Polish chemist (1946–2023)

Teresa Kowalska (19 July 1946 – 2023) was a Polish chemist, specialized in the theory and application of chromatography. She was a professor emeritus of University of Silesia in Katowice.

== Education ==
Kowalska received a master's degree in chemistry in 1968 and a PhD in physical chemistry in 1972, both from Higher Pedagogical School in Katowice, which became University of Silesia in Katowice. She conducted post-doctoral research at University of Salford in the UK, under the supervision of Hans Suschitzky.
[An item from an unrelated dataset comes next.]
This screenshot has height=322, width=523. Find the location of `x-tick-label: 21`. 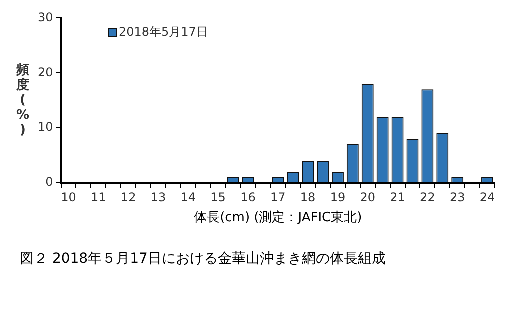

x-tick-label: 21 is located at coordinates (398, 197).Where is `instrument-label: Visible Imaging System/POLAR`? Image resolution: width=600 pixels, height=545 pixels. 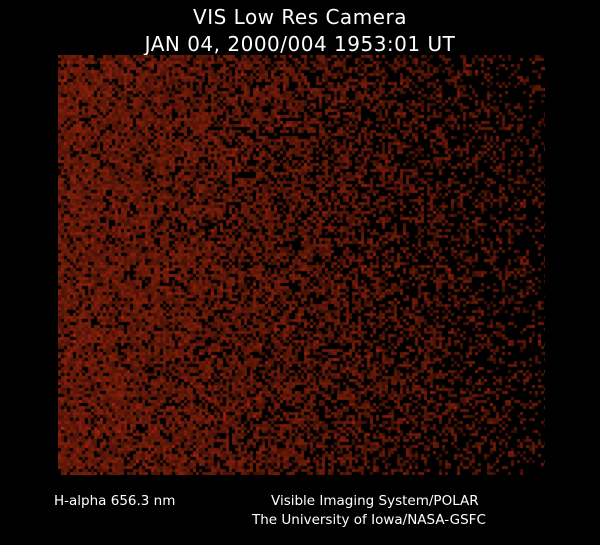 instrument-label: Visible Imaging System/POLAR is located at coordinates (375, 501).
She received a habilitation degree in 1988 from Maria Curie-Skłodowska University, with the habilitation dissertation titled A New Thermodynamic Model of the Chromatographic Process and its Applications.

== Career ==
Kowalska was professor emeritus at the Institute of Chemistry of University of Silesia in Katowice, where she began her career in 1968 as assistant professor, associate professor (since 1991), and full professor (since 2000). From 2004, she headed the Department of Physicochemical Foundations of Chromatography at the Institute of Chemistry, which was renamed to the Department of General Chemistry and Chromatography in 2006.

Over her career, the research topics of Kowalska focused on chromatography. She co-authored over 300 peer-reviewed publications on the topic and co-edited five chromatography books: Preparative Layer Chromatography (2006), Thin Layer Chromatography in Chiral Separations and Analysis (2007), Thin Layer Chromatography in Phytochemistry (2008), Planar Chromatography–Mass Spectrometry (2015), Chromatographic Techniques in the Forensic Analysis of Designer Drugs (2018). In 2017, the International Symposium for High-Performance Thin-Layer Chromatography called her "the First Lady of chiral TLC (Thin Layer Chromatography)/HPTLC (High Performance Thin Layer Chromatography)".

To address the lack of comprehensive chromatographic journals, Kowalska founded Acta Chromatographica with Józef Śliwiok in 1992. In addition to Acta Chromatographica, she also served on the editorial boards of Journal of Planar Chromatography and Chromatography Research International.